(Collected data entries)
((

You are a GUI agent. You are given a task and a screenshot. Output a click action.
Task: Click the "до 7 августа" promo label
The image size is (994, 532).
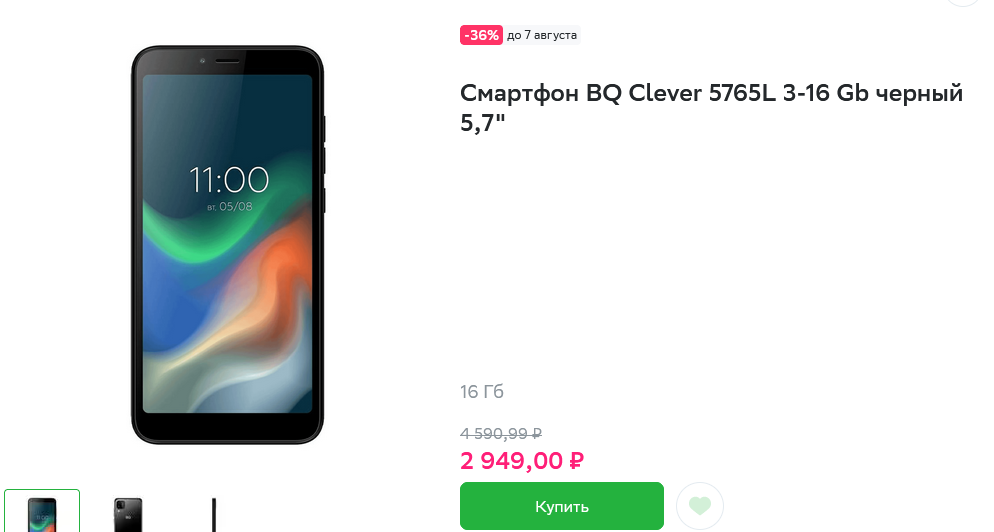[x=542, y=35]
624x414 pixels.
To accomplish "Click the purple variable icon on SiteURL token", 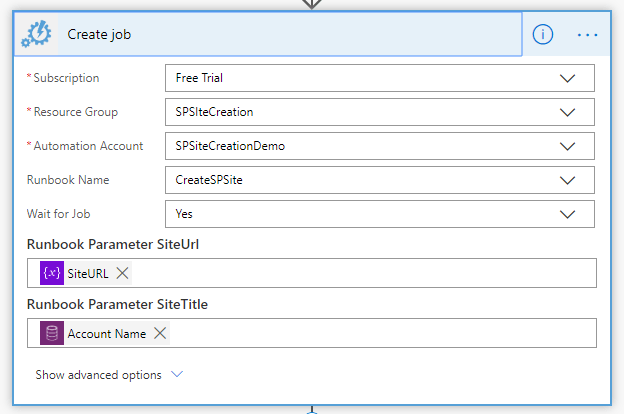I will tap(52, 273).
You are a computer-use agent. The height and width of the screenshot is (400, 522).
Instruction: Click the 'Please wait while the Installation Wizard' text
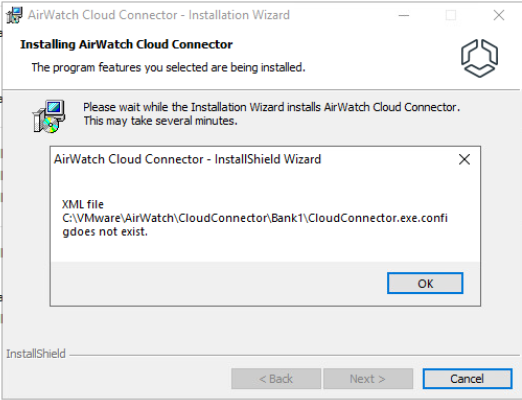[x=271, y=107]
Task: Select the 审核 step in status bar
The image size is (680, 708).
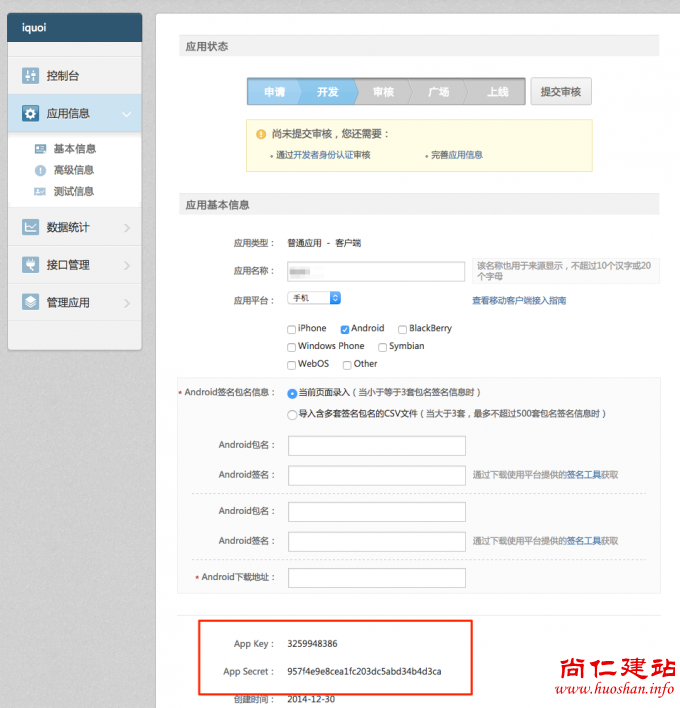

))

### Problem description
Filtering the entries above by the word "screenshot", copy each line that matches.

### Output of the task
You are a GUI agent. You are given a task and a screenshot. Output a click action.
You are a computer-use agent. The height and width of the screenshot is (400, 522).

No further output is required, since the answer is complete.